MCA


Sources:



Comparing ca::mjca and PCAmixdata::PCAmix


Previously, I have been using ca::mjca for MCA, however the PCAmixdata::PCAmix package offers a varimax-style rotation method. I compare the standard MCA results (no rotation) from the two packages.

  • In the ca::mjca package, we can choose between 3 different MCA approaches (standard MCA on the indicator matrix, CA of the Burt matrix or “adjusted” MCA which deals with the percentage of inertia explained problem). The PCAmixdata::PCAmix package uses a different approach on the indicator matrix called “the single PCA approach”.

  • The factor coordinates of the levels are the same (using principal coordinates in ca::mjca), but the factor coordintates of the observations are multiplied by \(\sqrt{p}=\sqrt{19}\) in PCAmixdata::PCAmix. The authors state that “This property has no impact since results are identical to within one multiplier coefficient.”? This means that the range of the observation coordinates are \((-0.811, 2.628)\) for ca::mjca and \((-3.534, 11.457)\) for PCAmixdata::PCAmix.
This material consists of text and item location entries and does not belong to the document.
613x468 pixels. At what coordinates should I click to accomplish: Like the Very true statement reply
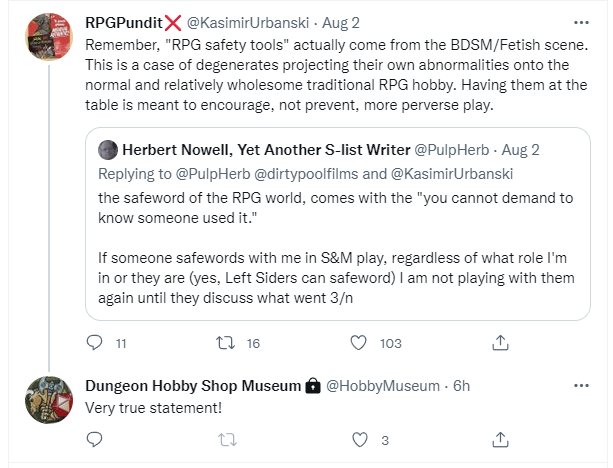click(361, 438)
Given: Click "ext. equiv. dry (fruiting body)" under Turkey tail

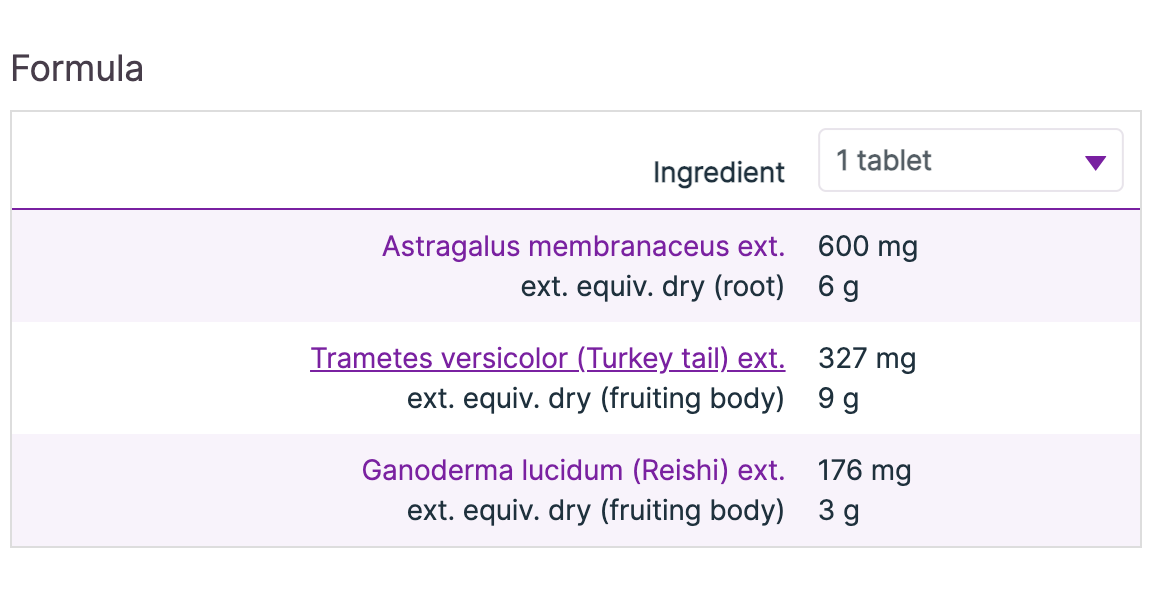Looking at the screenshot, I should pos(595,399).
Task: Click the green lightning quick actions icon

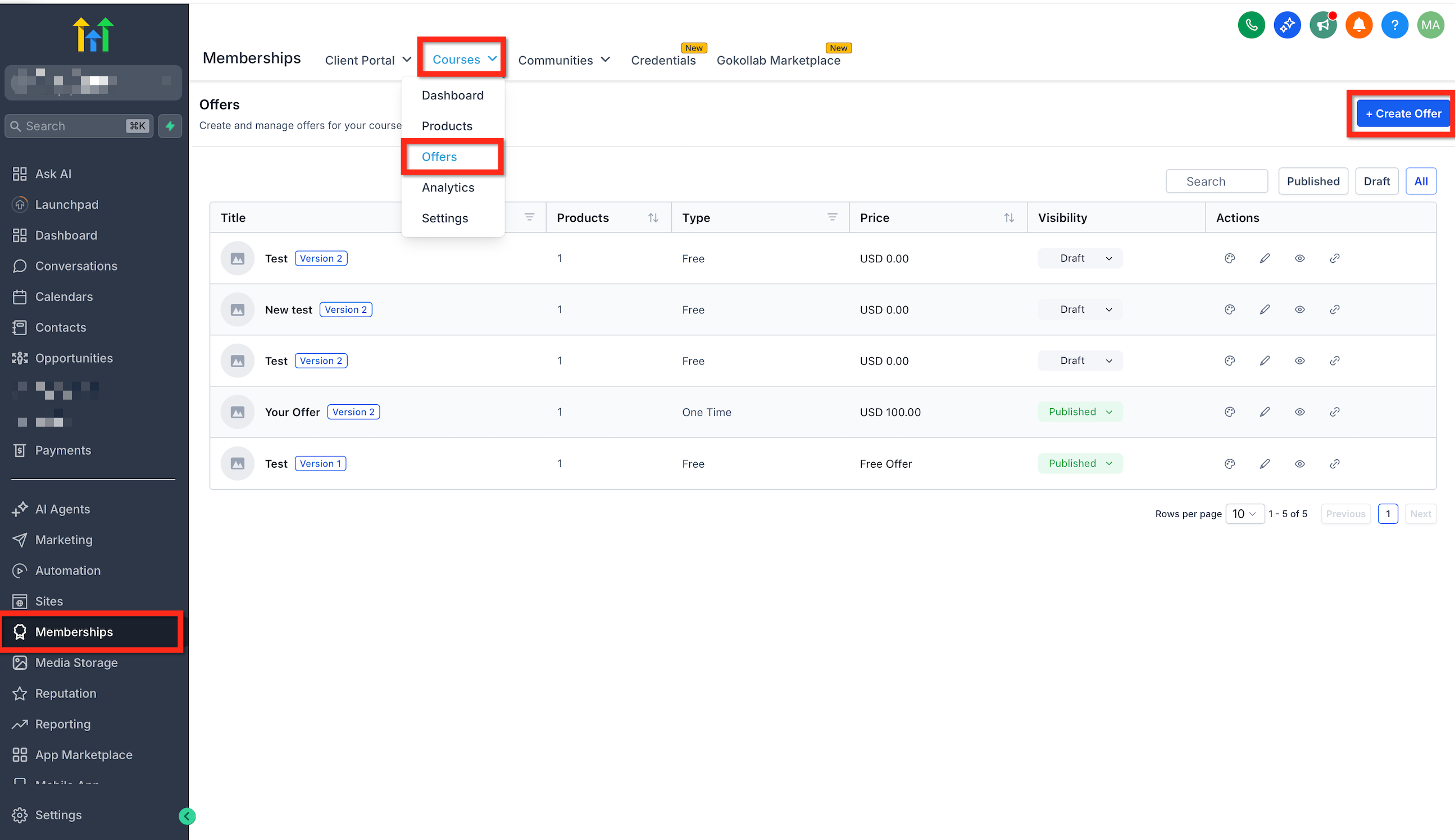Action: [x=170, y=126]
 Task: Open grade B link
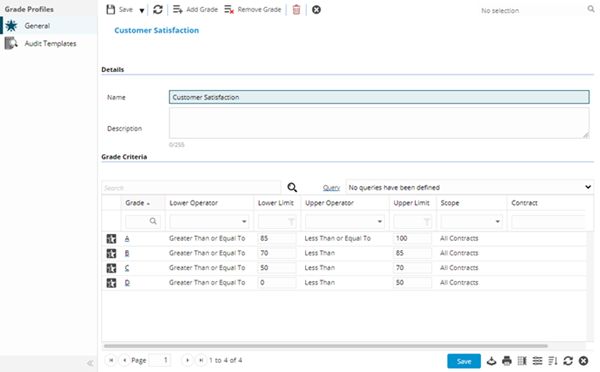coord(127,253)
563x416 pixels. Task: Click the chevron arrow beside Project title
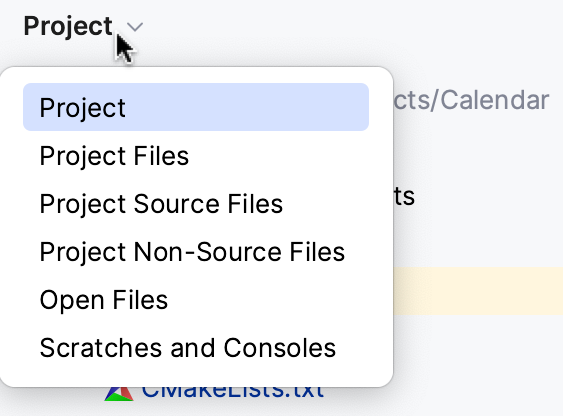135,27
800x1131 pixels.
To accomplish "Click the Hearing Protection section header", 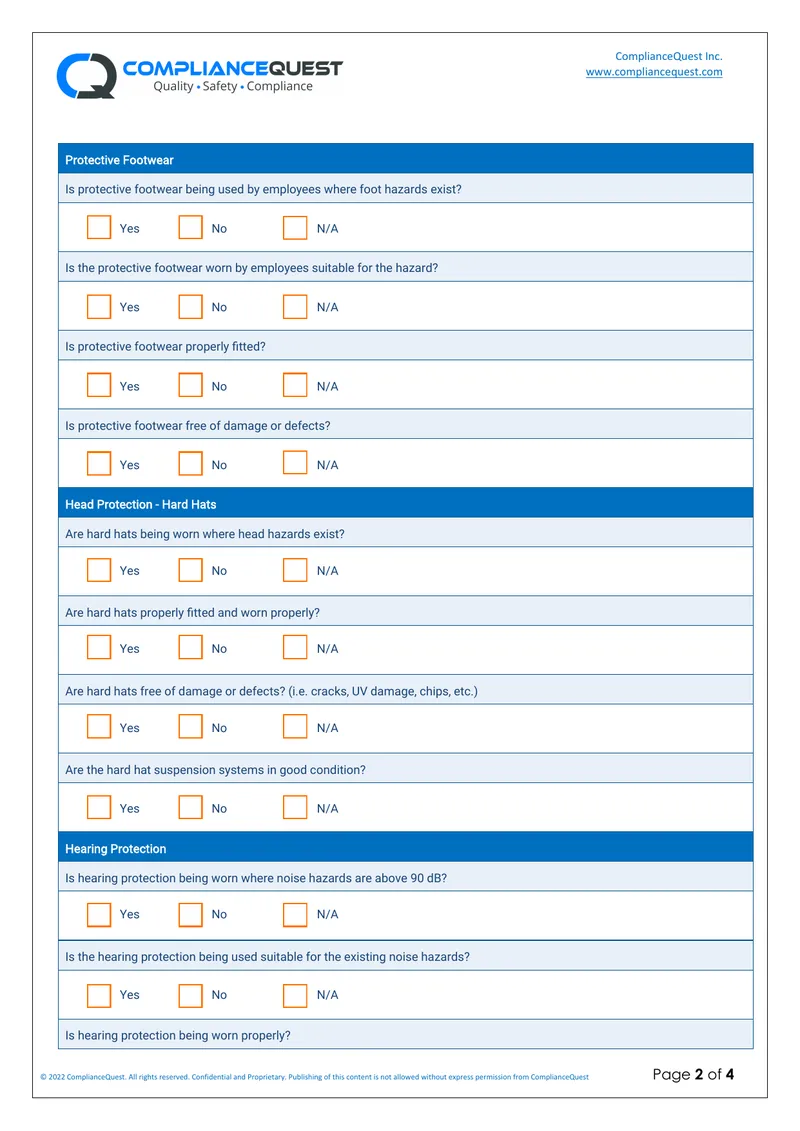I will (x=405, y=848).
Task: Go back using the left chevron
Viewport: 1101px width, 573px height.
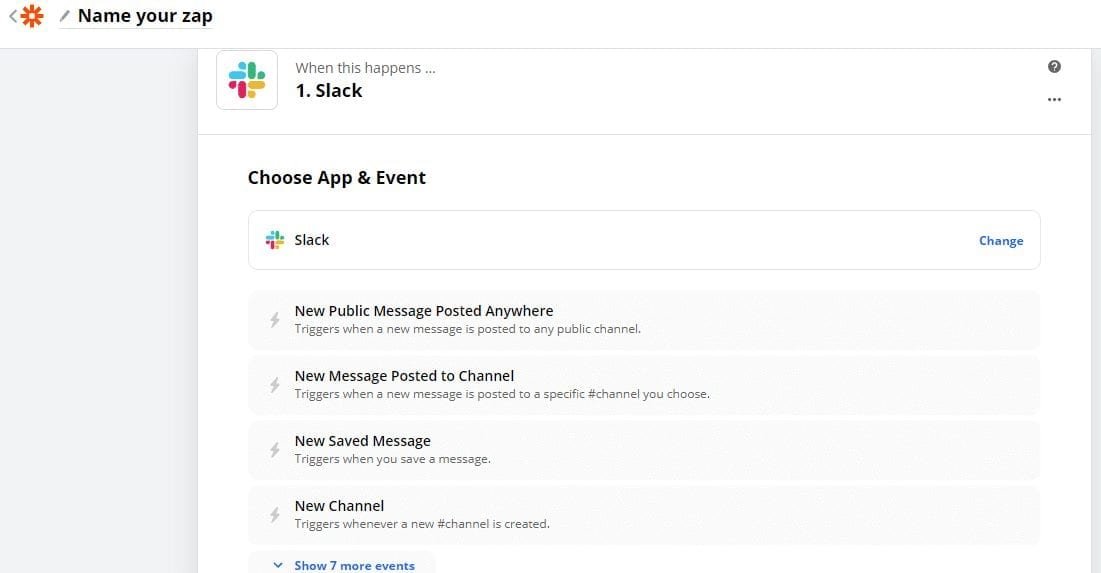Action: (12, 16)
  • PCAmixdata::PCAmix does not provide the adjustment for the percentage of inertia explained problem. This means that the percentage of inertia explained by each dimension when using PCAmixdata::PCAmix is under-estimated, which will impact our stopping rule for the iterations.


MCA rotation


  • I consider orthogonal rotation methods to obtain simplier loadings (need to be orthogonal rather than oblique due to our iteration procedure).

  • The varimax rotation (Kaiser 1958) is common in the PCA field. It maximises the sum of the variances of the squared loadings (the squared correlations between variables and factors) to obtain simplier structure in the loadings matrix (that is, each factor picks out some variables with very high loadings and others with neglible loadings).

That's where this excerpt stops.